私個人の話なのだが、なんか、昔よりも「善き人間であらねば」という想いに追いかけられている気がする。

私は大学時代マジメに授業にも出ない自堕落な生活を送っていた。そもそも学部に友達が少なかったのが原因なのだが、それでも楽しくやらせてもらっていたサークル内ですら揉め事を起こし、罪悪感で日々いたたまれず、そのまま暗い卒業式を迎えた。その後、慈悲の心により仲間たちには温かく迎え入れてもらえたものの、申し訳なさで今だって胸がズキズキする。

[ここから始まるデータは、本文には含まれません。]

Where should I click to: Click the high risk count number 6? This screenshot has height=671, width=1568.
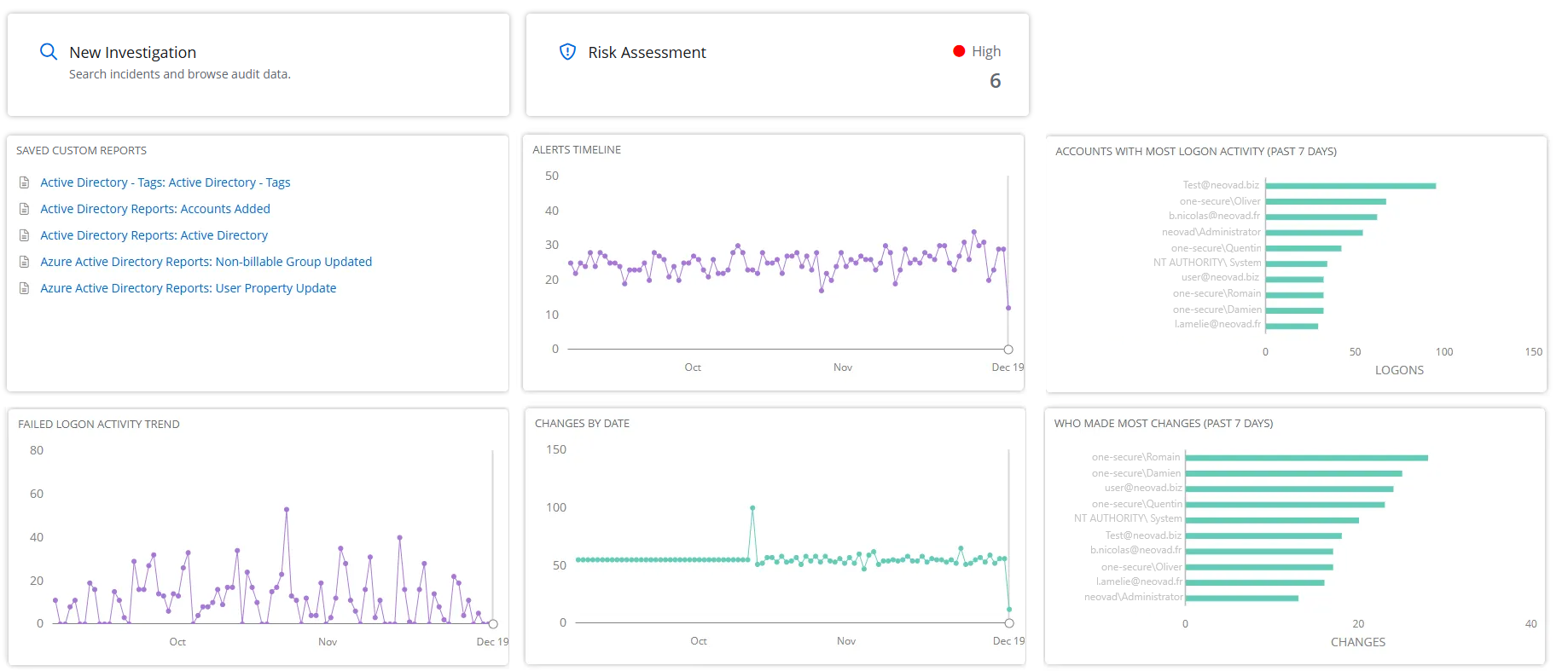coord(995,81)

なんであんなにクズだったんだ、私。

家庭環境っていうものは人格形成に多大なる影響を及ぼすもので、言わずもがな私は自分のことがそもそも嫌いだった。自信がなかった。だから就活もせずに大学卒業後は留学に逃げ込んだのだが、なんの因果か留学をしてから目が冷めて、そんな自分がほとほと嫌になった。外国の人たちはセルフ・ラビングとでもいおうか、自分のことを愛する力が強くて、私にはそれが衝撃的だったのだ。

自分のクズさクソさに真っ向から向き合った私は、もうクズはやめよう、クソはやめようと、善き人間になるべく努力を重ねることを決意した。容姿の努力、勉学の努力、仕事の努力。努力は確実に報われていった。少しずつ綺麗に、華やかになった私は、少しずつ良い仕事をするようになった。

アートにも興味が湧き、美しい映画を愛するようになった。善き人間が登場する、良い話。憧れだ。私の憧れの人生がここにある。

なのだけど。

そもそも私が抱えている問題は変わらないのだ。生まれの悪さ、育ちの悪さは変わらない。私が荒んだ心のまま少女期と青春を過ごしたことは変わらないし、根本的な環境が変わることもない。そこに理想と現実のねじれがある。

昔はもっと気楽だった気がする。のびのびとクズをやっていたし、クソな生活を送っていた。自分が美しくない人生を送っていることに対して、少なくとも「努力が報われない」という形では絶望することはなかった。

人の悪口を言うのをやめて、誰にでも対等に、できるだけ明るく、柔和に。一つずつ項目が増えては南京錠が掛けられていくような、そんな重苦しさがのしかかっている。

優しさに追い込まれた先に見える世界はなんなんだろう。

私は善き人になれるのだろうか。

善き人ってなんなんだよ。

なんか、昔、そんなこと言われた気がするな。なんなんだろうな。

私は自分の過去の全部がいつまでもずっと許せないようにシステム設計されたロボットなんだと思う。